You can have an excellent product or offer the best customer service in the business, but you need to communicate your brand's value to your target market to reach your true sales potential.

Brand communication is a relatively simple concept, but it significantly impacts your growth strategy. It's anything your company or brand does to get your name, products, or services in front of people who might want to buy them. Common brand communication strategies include marketing, advertising, and public relations campaigns.

When it comes to brand communication, quality is more important than quantity. If your advertisements reach 50,000 people, but only 1% of that audience is your target market, you'll make about 500 new sales. However, if you reach 10,000 people, but 50% of them are your target market, that's 5,000 new customers for your business.

If you are still looking for the results you would like from your brand's communication activities, it's time to reassess and improve your strategy. Before implementing a new business growth strategy, it's essential to understand your audience, get clear on your brand voice, develop a content marketing strategy, establish consistency, develop visual assets, and put metrics in place to measure your success. 
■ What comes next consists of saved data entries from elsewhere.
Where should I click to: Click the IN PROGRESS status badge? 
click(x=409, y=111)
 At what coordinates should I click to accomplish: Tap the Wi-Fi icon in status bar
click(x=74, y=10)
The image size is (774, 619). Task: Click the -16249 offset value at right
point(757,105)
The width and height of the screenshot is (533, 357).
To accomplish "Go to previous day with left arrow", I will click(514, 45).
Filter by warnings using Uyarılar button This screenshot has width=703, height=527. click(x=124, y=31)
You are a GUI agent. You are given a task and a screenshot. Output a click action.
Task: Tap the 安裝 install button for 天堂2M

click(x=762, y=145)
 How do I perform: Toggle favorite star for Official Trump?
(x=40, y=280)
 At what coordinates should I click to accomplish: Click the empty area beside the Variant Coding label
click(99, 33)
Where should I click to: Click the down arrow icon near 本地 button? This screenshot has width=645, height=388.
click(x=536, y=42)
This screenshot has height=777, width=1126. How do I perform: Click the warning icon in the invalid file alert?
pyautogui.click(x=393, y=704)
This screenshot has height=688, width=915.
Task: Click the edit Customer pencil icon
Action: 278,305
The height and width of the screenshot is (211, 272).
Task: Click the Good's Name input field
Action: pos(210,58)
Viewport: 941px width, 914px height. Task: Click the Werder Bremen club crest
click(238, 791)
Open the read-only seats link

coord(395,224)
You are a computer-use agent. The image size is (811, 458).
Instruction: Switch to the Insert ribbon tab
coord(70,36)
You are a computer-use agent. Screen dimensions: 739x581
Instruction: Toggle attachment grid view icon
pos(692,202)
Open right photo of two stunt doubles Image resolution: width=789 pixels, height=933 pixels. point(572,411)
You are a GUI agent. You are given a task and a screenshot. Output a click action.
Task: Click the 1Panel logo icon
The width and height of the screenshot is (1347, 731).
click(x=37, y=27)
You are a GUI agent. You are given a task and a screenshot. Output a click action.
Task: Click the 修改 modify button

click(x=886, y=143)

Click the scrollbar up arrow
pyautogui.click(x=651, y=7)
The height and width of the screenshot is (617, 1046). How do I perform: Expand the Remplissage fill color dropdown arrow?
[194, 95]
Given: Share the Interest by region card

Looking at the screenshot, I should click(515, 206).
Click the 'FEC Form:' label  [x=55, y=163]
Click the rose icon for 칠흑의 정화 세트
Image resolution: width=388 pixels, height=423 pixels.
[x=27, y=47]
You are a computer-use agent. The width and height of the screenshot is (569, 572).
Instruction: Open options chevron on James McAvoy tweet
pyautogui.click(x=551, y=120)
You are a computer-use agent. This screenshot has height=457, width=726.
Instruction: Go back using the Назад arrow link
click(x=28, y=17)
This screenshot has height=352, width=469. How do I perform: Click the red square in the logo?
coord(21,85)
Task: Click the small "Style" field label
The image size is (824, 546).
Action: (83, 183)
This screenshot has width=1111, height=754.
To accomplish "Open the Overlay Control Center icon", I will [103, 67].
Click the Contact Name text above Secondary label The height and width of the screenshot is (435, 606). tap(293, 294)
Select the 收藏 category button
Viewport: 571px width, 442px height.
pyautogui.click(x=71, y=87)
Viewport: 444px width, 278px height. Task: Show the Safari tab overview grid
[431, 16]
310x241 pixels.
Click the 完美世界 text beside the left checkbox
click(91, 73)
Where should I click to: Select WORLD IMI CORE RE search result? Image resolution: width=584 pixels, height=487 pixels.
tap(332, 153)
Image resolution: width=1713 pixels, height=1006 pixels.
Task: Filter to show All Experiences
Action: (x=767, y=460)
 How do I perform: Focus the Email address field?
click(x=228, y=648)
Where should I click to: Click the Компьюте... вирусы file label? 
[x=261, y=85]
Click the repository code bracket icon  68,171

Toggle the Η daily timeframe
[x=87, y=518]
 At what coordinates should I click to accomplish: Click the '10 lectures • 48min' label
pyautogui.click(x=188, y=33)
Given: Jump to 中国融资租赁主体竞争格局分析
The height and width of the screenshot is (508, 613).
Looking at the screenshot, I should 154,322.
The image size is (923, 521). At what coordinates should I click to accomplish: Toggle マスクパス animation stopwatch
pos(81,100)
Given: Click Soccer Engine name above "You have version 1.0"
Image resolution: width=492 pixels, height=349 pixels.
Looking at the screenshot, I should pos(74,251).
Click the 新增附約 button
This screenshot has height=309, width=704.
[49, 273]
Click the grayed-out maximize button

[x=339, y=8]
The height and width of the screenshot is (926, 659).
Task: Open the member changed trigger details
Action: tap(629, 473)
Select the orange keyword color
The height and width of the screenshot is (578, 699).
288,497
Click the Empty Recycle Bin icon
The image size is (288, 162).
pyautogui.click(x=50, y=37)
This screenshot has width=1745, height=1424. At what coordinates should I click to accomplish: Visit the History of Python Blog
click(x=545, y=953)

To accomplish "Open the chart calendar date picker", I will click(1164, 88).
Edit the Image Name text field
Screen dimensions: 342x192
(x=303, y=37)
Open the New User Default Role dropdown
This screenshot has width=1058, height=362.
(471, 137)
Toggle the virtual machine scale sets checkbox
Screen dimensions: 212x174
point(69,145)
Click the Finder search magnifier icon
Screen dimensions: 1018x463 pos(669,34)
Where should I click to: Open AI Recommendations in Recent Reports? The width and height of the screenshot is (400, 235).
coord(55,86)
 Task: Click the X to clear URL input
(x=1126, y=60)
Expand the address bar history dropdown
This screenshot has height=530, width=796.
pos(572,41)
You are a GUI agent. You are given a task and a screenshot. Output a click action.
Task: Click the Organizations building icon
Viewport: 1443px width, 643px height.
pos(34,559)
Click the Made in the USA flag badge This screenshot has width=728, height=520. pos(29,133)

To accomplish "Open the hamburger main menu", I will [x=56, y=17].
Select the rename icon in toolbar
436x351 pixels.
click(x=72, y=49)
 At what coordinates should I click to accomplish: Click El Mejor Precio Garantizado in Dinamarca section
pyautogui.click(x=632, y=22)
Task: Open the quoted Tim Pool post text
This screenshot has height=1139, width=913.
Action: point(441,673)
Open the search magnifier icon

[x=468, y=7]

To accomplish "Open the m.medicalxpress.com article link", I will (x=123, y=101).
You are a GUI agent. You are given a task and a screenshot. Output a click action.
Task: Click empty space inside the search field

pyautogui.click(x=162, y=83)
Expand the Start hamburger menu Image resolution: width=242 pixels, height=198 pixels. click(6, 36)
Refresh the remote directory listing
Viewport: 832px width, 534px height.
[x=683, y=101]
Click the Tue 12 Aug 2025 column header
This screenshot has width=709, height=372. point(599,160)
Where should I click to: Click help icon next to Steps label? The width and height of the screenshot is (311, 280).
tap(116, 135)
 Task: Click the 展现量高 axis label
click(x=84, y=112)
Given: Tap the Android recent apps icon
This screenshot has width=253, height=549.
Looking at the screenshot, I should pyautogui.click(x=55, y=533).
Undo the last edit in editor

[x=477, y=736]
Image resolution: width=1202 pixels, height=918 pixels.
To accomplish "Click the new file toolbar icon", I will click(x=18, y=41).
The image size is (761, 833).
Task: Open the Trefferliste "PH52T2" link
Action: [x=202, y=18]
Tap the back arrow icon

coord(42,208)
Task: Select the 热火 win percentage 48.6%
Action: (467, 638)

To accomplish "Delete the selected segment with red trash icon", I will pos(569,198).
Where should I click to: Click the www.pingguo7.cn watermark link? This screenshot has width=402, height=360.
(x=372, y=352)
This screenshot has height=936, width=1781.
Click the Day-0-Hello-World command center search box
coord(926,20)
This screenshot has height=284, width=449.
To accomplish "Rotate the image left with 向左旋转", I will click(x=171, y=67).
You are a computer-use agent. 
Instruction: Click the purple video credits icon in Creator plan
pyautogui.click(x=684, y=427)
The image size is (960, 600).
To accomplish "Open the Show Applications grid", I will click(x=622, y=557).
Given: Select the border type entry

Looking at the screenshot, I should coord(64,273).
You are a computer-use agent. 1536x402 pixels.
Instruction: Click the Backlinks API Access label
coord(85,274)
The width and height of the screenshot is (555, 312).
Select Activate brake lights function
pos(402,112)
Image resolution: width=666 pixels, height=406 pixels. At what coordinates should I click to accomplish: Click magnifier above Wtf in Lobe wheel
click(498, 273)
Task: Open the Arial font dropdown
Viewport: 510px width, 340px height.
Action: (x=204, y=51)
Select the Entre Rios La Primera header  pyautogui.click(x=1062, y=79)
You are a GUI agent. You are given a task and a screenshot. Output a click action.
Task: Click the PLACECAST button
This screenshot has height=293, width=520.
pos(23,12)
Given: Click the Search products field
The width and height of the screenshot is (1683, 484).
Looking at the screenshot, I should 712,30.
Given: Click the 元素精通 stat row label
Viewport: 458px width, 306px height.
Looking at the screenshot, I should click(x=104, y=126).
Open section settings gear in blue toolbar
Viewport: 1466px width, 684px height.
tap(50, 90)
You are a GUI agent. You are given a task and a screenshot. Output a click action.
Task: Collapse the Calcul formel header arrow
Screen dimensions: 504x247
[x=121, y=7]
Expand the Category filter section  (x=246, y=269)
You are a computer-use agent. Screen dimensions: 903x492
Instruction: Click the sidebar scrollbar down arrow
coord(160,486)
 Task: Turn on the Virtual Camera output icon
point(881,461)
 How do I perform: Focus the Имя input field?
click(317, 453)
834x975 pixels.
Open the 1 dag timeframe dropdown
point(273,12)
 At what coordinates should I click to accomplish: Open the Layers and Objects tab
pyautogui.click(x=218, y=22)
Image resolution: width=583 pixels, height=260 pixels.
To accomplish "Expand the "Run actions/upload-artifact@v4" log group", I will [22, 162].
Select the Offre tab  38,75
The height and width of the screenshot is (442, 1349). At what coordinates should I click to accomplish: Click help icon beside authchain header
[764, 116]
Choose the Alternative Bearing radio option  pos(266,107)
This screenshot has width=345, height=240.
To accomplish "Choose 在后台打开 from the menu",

1. Understand Your Target Audience: Who Are You Selling To?

No matter how good your products are or how impressive your marketing campaign is, some people are not a fit for your product or service and  will never buy it. For example someone who does not have a baby and doesn't know anyone who does will not buy a stroller, no matter how good the ads are. Similarly, a lifelong dedicated vegan will not be persuaded to eat at a burger restaurant with no meat-free options. Your target audience is those with an unmet need that your product or service fills. It is also important that their goals and values align with your brand's.

Determining your target audience is crucial before launching any strategic communication initiative so you don't waste money. It is better to reach a smaller group of people deeply interested in your brand or product than to reach as many people as possible if only a small percentage of them become customers.

Start by looking at your customers and dividing them into subgroups based on factors like age, location, income, interests, and more. You can also look at who your competitors are selling to. Consider gathering data via customer interviews or web analytics to learn more about them. It may also be helpful to define who is not included in your target audience. Once you've researched, create ideal buyer personas to guide you. These profiles of your hypothetical "perfect" customers outline their demographics, personalities, likes, dislikes, goals, values, wants, and needs. Having about 3-5 ideal buyer personas for your brand is good.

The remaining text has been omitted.